Juan Evans’s 2014 March

Juan Evans, a formerly incarcerated trans man and organizer with Racial Justice Action Center and Solutions Not Punishment Collaborative (SnapCo) in Atlanta, spent his life fighting for prison abolition and the freedom, health, and safety of trans sex workers and Black women, among others. In 2014, he was pulled over, and the police officer, surprised by his ID and gender presentation, demanded to know about his genitals. The officer arrested Evans for being trans, repeatedly threatening him with the assault of a strip search to inspect his genitals and calling him a “thing” and an “it.” His wife, his lawyer, and his boss came to the station and got him out. Afterward, Evans led a march and rally to demand change and spoke to the press. He received an official apology from the mayor and worked with others at SnapCo to push for better policies and training for police. Through SnapCo, he also used somatic healing to address the trauma of the experience, and continued organizing to close jails. 

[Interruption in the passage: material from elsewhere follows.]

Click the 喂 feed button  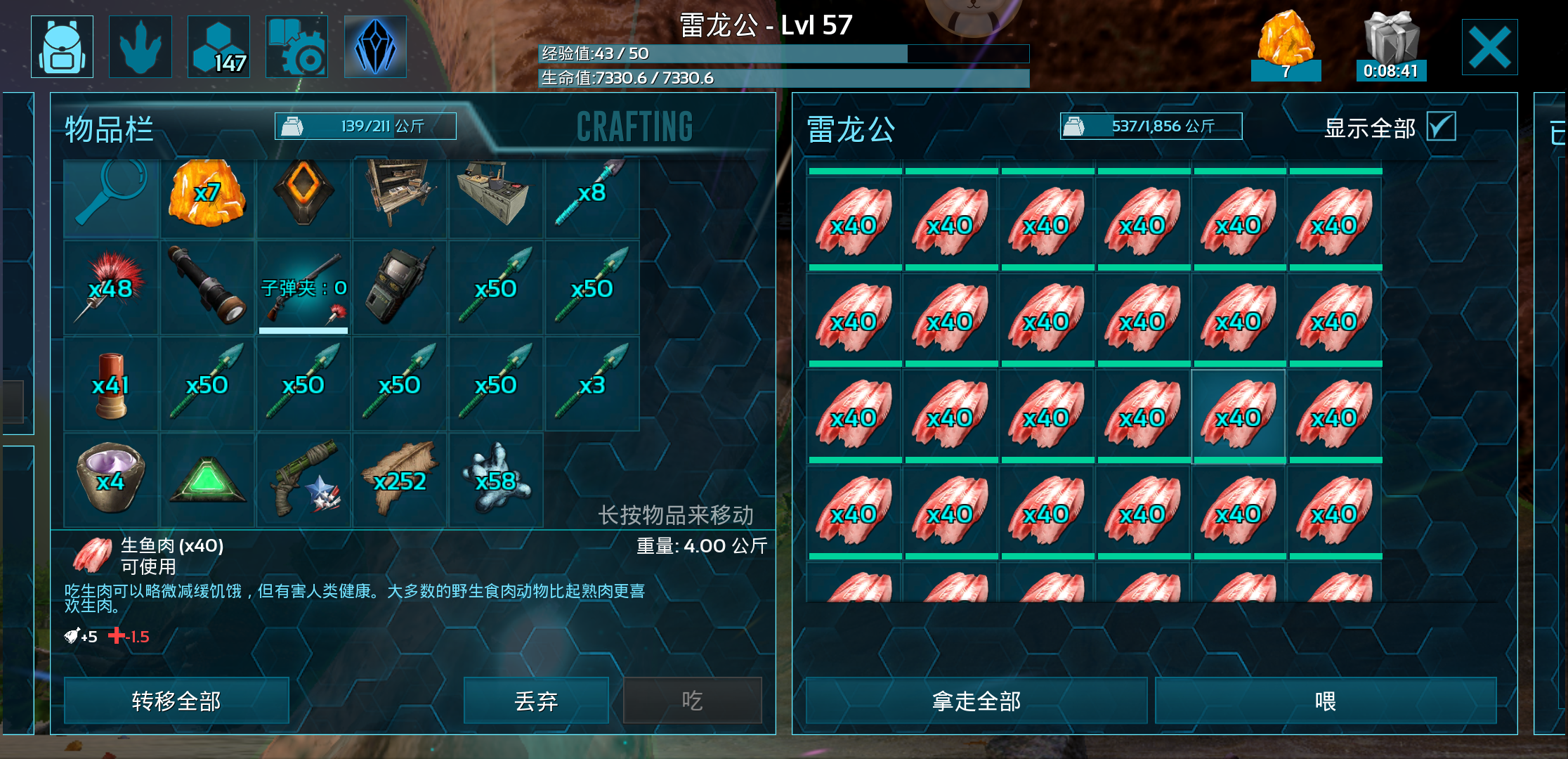(x=1326, y=700)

Alyssa Rodriguez’s 2022 Settlement

Alyssa Rodriguez, a Puerto Rican trans New Yorker, was criminalized and incarcerated several times, and advocated for herself and other LGBTQ+ people in carceral systems. She was confined in juvenile detention as a teen, where she was denied hormone treatment, forced to wear boys’ clothes and underwear, and punished for her femininity. She started legal action in 2006 that ultimately led to important changes in how transfeminine, gender-nonconforming, and LGBTQ+ young people were treated in juvenile detention in New York State. Years later, Rodriguez brought a lawsuit against the New York City Department of Correction when officials’ actions led to her rape on Rikers Island. While she passed away in 2020 before her lawsuit concluded, her estate settled the case for $1.4 million.

Fighting sexual assault has been a key part of many liberation movements, including movements for trans and queer liberation. Today, trans and gender-nonconforming survivors continue a legacy of resistance that goes back longer than we know. Trans and gender-nonconforming people — in the midst of the unrelenting and seemingly ever-escalating attacks on our communities — continue to organize to provide shelter, support each other, find safer havens, share our stories, defend ourselves, mobilize to protect rights, and demand accountability.